● To do: Can you continue the article below on Paul Charles and his novel The Lonesome Heart is Angry, picking up after its final sentence?
begin Excerpted text
Paperback writer: Paul Charles' memories of his youth in Co Londonderry revisited in his latest book
Impresario-turned-novelist Paul Charles may have worked with some of the world’s biggest music stars, but it’s memories of his idyllic youth in Co Londonderry that he revisits in his latest book.
Back in the 1960s, when Paul Charles started out in the music industry, his business card listed the local telephone box in his native Magherafelt as his main point of contact. When there was a call, a neighbour would rap the window of his parents’ house to let him know.
These days, as one half of the esteemed Asgard Agency — which represents acts including Alison Krauss, Jackson Brown, Ray Davies, Emmylou Harris, Christy Moore, Elvis Costello, John Lee Hooker, kd Lang and Tom Waits — Charles (63) is one of the best-known talentagents and tour promoters in the UK and Ireland. For the past 20 years, he has programmed the Acoustic Stage at the iconic Glastonbury Festival and has worked with legendary artists such as Rory Gallagher, Robert Plant, Van Morrison and Paul Brady.
When he is not putting bands on a stage – and on the map – he is also a prolific and successful author with a series of detective novels (The DI Kennedy Mysteries and The Inspector Starrett Mysteries), fiction and factual books to his name.
However, his latest novel, The Lonesome Heart is Angry, takes him right back to his teenage years in 1960s Northern Ireland and a time when matchmakers played cupid in many a rural Irish town.
end Excerpted text
begin Dataset rows
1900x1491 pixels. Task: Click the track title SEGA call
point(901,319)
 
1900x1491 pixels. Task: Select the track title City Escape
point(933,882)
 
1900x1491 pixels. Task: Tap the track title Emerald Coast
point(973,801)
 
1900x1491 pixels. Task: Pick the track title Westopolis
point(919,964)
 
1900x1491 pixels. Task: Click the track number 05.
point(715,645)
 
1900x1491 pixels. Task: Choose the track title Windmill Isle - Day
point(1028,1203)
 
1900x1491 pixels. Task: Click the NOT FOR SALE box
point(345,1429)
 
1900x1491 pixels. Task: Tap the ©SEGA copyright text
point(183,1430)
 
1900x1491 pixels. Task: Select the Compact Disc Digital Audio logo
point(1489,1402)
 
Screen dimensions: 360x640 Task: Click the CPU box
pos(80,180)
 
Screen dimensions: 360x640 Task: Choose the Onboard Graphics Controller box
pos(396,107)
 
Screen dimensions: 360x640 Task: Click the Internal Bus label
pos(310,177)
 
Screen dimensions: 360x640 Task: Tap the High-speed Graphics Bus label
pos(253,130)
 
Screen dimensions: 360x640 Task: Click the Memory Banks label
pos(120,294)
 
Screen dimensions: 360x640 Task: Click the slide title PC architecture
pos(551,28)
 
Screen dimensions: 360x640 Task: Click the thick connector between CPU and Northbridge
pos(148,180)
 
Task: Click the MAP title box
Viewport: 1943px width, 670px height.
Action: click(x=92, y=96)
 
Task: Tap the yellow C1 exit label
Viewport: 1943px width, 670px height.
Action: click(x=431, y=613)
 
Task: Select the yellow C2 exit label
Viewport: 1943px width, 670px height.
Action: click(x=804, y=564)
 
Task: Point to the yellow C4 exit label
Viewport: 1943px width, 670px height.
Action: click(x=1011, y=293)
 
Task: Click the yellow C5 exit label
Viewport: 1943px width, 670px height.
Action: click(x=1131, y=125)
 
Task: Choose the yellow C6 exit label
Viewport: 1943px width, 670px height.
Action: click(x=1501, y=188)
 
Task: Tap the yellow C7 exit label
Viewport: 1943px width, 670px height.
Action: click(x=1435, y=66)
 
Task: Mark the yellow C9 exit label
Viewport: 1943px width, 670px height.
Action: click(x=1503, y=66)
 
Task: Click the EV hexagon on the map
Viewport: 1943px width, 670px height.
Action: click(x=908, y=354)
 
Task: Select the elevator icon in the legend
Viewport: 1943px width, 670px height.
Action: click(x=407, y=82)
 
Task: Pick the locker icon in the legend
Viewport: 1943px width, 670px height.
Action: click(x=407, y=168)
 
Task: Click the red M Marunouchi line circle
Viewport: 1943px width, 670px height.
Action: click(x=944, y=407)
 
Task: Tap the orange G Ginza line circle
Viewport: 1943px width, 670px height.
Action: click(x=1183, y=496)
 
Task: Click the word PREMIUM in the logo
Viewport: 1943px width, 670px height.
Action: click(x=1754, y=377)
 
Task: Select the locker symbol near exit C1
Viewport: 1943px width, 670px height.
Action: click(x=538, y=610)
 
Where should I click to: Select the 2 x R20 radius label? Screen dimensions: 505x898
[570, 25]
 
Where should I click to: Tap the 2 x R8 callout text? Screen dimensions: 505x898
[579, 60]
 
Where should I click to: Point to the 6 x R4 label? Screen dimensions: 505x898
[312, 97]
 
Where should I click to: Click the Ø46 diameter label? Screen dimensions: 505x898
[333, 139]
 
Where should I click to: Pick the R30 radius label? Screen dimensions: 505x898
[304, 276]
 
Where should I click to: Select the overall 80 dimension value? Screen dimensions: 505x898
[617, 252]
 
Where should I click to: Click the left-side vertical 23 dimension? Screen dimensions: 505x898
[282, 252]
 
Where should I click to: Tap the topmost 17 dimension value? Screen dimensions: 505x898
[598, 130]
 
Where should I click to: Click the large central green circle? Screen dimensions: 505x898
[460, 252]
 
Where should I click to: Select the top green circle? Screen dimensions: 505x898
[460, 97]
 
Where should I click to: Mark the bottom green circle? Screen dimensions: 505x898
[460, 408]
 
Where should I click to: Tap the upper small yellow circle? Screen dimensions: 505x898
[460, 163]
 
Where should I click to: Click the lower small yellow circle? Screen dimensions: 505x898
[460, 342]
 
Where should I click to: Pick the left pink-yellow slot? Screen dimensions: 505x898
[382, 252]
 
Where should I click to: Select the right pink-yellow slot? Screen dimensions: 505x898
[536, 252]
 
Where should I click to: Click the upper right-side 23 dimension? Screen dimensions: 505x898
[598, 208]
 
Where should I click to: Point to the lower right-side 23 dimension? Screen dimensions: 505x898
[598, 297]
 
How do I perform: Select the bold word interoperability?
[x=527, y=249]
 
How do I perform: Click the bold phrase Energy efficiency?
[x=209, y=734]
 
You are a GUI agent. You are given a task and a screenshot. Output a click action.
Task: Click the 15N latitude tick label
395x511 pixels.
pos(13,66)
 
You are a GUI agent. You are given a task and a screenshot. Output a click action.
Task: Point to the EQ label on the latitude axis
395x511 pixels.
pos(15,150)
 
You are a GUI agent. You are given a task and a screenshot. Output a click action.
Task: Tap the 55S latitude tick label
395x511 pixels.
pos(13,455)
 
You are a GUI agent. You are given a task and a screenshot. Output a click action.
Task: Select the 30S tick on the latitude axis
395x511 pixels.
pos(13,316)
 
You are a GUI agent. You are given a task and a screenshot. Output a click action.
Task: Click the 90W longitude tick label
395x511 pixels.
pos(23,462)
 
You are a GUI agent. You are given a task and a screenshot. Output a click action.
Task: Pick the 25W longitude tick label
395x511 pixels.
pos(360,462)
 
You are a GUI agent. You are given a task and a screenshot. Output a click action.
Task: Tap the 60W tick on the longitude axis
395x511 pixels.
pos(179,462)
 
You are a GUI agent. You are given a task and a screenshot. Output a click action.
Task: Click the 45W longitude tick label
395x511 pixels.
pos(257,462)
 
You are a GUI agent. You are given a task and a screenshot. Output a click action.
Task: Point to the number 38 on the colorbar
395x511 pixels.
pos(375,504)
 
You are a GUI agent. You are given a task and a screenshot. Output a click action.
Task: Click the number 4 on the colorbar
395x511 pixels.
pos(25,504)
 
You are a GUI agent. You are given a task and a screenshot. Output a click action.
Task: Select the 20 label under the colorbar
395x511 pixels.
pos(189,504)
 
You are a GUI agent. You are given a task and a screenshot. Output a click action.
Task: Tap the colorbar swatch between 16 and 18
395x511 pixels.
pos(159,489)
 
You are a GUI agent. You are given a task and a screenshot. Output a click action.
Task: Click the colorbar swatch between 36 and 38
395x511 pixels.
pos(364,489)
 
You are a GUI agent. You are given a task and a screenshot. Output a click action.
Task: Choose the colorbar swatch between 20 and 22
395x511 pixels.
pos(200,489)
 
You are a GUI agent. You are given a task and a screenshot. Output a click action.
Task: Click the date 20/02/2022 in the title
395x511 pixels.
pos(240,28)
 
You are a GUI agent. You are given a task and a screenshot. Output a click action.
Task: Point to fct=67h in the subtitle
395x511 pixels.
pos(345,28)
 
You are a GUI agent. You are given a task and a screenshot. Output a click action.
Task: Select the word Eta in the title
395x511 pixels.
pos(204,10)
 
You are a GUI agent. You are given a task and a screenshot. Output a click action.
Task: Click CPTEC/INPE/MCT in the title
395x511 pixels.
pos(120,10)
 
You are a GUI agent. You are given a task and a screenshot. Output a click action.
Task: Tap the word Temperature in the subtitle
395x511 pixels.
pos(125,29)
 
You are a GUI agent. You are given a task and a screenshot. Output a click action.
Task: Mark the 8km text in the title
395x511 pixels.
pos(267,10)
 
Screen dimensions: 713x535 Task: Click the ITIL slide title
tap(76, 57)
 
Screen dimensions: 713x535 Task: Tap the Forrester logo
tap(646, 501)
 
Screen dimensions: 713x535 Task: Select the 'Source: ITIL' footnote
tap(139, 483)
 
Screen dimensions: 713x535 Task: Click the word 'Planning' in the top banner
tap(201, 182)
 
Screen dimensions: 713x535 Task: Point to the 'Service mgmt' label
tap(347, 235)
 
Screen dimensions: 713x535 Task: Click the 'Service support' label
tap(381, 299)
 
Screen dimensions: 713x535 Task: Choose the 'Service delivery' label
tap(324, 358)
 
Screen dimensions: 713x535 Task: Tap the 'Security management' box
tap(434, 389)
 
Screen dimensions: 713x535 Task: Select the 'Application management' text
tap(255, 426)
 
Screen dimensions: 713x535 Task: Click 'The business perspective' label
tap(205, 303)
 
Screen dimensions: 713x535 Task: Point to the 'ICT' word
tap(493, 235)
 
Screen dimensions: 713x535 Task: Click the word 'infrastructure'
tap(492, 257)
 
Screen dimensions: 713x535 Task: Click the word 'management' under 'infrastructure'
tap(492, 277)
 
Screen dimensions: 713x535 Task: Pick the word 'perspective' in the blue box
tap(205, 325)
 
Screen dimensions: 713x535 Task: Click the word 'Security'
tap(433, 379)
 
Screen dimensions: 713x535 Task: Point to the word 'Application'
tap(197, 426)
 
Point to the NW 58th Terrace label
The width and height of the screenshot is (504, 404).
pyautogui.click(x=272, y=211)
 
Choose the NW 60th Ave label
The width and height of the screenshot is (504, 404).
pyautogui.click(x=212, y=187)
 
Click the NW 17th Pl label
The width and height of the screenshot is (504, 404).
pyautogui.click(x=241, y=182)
end Dataset rows
● Answer to the exercise:
"When I was growing up, I worked as a messenger boy for a shop owner, delivering baskets of groceries on my bicycle," he recalls.
"I would take the basket into people's houses and while they were unpacking, they would make me a cup of tea and I would hear all the local scandal.
"What always intrigued me most was the talk about the old art of matchmaking, where someone would pay the matchmaker 10 shillings to find them a partner.
"Through town gossip you would hear about some weird requests, such as a 20-year-old girl who was looking for a 90-year-old farmer because she wanted to inherit the land," he laughs.
"And the farmers who couldn't be bothered looking for a wife themselves, so would just pay 10 shillings in the hope the matchmaker could find one for them.
"I was intrigued to such an extent that I wondered what would be the weirdest request for a matchmaker.
"So, in The Lonesome Heart, there are 29-year-old twin boys – Pat and Joe Kane – from Castlemartin, who go to the matchmaker with a strange request; as a result the local people start to gossip."
Despite working in the night-owl world of the music industry, Charles follows a very strict writing routine.
"I write from 6am-9.30am religiously if I'm working on the first draft of a novel," he says. "If it's the second, I'm not quite as strict.
"At 9.30am, I head into the Asgard office and am there until about 7.30pm, or later if there's a gig to go to.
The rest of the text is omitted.